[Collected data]

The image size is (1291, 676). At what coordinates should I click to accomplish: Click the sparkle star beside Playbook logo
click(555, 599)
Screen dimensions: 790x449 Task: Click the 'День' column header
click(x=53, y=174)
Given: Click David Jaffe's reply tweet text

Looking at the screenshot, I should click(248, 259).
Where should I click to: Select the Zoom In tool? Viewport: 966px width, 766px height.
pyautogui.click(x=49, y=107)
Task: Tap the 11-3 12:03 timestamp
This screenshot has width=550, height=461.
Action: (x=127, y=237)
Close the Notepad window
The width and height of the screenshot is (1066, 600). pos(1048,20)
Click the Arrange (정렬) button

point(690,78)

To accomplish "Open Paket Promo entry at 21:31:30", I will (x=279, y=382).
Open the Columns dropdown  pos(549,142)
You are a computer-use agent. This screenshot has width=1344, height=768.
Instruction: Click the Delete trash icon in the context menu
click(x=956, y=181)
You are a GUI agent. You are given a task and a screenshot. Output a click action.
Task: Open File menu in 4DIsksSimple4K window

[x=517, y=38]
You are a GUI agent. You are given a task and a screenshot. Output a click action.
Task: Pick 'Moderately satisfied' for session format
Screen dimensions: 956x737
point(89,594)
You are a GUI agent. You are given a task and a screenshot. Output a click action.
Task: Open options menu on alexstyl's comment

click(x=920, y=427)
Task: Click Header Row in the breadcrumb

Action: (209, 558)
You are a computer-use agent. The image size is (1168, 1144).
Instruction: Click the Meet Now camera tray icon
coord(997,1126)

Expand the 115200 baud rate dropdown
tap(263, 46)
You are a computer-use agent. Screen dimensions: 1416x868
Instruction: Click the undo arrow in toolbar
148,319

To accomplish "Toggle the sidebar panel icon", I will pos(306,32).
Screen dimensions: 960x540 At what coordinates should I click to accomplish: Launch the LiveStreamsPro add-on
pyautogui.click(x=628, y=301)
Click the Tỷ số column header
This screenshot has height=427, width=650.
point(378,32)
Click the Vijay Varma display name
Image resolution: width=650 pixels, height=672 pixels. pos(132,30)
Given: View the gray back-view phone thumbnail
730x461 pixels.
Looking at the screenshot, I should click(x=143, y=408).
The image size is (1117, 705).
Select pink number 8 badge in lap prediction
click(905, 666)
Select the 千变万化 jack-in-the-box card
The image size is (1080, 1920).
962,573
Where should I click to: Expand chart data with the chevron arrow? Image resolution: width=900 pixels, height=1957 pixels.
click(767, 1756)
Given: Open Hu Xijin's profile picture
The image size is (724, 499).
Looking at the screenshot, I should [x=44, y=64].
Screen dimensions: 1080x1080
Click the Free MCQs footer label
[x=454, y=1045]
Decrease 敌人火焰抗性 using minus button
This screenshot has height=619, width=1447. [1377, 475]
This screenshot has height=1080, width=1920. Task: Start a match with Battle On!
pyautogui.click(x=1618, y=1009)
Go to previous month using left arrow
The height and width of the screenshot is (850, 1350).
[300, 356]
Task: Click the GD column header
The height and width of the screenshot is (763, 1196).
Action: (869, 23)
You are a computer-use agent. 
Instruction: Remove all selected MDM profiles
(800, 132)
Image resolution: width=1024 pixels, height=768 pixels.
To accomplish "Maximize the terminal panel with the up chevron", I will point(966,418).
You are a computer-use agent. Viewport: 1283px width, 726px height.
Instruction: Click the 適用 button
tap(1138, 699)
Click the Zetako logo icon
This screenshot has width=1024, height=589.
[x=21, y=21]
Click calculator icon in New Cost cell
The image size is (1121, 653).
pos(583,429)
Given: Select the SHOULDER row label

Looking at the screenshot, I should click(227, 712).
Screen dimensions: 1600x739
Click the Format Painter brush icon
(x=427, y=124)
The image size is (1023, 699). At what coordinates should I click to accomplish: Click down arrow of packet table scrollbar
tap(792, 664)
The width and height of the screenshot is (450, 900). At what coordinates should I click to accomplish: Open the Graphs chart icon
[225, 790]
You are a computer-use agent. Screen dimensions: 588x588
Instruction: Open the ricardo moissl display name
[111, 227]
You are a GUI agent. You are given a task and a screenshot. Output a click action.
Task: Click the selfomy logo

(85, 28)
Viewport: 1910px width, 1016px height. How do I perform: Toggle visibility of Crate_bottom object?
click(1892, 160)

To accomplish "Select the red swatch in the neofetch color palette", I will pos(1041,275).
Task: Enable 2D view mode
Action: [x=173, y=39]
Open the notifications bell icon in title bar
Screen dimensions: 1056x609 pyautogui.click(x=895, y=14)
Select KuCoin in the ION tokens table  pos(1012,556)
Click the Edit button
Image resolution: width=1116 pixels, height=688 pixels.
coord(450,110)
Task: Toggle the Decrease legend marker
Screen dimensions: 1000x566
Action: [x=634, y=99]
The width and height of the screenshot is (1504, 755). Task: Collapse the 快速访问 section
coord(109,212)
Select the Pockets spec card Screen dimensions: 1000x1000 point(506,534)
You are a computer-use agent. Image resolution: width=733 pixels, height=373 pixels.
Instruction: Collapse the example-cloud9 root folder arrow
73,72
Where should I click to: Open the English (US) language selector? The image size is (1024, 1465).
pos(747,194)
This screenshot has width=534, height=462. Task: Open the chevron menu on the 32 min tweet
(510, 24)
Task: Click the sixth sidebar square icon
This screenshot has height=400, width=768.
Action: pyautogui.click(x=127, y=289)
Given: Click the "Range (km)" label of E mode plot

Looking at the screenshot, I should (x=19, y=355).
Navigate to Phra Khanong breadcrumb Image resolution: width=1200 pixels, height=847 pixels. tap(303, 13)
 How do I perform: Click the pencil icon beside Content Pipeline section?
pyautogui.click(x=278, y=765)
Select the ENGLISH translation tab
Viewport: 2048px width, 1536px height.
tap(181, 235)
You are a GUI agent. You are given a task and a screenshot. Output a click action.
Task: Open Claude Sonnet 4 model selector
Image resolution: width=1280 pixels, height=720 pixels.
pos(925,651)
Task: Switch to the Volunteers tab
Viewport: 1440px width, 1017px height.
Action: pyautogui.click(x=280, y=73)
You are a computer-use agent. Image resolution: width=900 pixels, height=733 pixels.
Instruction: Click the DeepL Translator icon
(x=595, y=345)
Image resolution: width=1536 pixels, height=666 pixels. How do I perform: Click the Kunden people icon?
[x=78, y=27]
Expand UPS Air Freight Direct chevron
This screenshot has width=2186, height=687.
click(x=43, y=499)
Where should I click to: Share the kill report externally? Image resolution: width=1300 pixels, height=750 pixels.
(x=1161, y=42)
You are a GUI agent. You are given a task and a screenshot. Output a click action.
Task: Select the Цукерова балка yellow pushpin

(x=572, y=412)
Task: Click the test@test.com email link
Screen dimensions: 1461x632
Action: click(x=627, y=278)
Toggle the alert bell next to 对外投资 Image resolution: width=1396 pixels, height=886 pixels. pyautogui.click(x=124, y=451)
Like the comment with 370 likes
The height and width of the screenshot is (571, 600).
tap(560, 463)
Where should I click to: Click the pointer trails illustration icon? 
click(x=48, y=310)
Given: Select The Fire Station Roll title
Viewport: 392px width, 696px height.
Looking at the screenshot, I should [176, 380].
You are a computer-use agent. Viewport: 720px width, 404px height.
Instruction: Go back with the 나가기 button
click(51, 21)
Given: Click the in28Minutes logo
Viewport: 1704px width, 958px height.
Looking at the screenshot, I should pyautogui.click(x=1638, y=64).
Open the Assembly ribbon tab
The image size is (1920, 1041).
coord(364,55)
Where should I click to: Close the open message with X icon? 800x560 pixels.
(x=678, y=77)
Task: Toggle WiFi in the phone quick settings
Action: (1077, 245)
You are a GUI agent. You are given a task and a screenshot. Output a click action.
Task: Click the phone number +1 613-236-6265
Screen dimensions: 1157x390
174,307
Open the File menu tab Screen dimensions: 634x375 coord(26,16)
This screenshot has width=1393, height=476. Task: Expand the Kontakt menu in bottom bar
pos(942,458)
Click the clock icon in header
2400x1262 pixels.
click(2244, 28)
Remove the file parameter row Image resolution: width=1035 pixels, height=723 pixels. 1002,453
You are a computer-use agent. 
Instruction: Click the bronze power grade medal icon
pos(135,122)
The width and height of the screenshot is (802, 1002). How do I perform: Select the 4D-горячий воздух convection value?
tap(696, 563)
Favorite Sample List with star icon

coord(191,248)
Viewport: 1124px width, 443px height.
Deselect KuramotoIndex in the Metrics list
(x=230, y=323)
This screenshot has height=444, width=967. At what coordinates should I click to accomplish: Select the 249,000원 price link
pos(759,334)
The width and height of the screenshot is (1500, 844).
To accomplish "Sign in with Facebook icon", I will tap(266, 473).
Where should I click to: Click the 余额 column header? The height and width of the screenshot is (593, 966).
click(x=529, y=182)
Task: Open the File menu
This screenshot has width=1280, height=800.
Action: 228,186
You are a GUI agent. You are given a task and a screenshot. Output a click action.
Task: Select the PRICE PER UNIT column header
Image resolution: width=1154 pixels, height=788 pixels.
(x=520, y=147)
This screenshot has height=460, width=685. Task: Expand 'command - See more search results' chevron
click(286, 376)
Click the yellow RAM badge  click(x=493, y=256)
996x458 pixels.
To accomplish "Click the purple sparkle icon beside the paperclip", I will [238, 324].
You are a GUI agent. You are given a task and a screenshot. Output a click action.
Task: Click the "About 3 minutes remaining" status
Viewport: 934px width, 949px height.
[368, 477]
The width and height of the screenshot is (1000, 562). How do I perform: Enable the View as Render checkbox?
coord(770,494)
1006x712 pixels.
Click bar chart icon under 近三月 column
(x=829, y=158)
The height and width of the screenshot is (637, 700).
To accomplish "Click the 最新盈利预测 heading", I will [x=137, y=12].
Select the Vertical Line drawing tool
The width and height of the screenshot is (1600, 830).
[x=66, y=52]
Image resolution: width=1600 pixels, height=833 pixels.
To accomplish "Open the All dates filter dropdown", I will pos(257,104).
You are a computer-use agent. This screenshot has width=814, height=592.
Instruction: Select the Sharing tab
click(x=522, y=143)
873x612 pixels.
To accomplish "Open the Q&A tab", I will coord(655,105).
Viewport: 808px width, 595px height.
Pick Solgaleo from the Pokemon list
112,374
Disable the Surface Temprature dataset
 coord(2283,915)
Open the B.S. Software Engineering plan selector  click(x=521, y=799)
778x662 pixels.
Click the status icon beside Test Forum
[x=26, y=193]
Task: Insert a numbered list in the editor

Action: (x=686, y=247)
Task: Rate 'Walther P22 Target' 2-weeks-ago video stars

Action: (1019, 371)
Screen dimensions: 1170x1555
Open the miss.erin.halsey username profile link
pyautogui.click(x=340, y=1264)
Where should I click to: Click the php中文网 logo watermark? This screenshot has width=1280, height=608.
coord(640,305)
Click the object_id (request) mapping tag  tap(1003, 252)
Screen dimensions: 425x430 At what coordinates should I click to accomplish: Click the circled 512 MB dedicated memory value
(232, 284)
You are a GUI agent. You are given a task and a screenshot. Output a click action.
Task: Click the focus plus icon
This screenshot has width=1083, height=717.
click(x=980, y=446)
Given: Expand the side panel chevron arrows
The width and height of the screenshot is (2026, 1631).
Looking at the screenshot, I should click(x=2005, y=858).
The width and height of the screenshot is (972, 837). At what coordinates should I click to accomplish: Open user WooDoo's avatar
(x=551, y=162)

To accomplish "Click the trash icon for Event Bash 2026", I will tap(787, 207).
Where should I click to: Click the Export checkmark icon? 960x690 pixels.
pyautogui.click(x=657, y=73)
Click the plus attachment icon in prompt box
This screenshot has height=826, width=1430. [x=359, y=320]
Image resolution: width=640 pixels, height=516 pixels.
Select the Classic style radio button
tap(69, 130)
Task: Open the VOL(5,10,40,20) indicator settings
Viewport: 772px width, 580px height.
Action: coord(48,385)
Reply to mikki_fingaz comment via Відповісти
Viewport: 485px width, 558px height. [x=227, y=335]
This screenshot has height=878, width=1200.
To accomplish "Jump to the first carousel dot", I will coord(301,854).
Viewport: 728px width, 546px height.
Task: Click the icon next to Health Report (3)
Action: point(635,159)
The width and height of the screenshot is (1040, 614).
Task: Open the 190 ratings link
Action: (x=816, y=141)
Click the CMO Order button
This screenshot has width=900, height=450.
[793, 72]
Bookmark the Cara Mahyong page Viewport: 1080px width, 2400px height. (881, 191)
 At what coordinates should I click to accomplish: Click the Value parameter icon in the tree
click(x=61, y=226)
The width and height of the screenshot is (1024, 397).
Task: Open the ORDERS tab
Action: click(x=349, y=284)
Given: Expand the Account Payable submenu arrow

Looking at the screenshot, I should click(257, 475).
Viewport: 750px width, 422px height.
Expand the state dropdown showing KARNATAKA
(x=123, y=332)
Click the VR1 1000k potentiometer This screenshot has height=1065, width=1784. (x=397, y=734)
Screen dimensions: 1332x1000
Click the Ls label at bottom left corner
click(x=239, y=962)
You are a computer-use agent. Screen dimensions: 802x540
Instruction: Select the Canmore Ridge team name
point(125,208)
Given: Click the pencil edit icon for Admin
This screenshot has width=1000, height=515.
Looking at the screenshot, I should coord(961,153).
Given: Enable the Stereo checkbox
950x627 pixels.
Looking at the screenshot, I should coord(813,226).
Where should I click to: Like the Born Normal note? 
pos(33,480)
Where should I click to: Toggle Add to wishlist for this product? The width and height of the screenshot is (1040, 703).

(WHAT YOU WILL DO): For each line in the records that contains the word "sidebar", make a copy.

(TASK RESULT):
To accomplish "Toggle the sidebar panel icon", I will pos(306,32).
Task: Click the sixth sidebar square icon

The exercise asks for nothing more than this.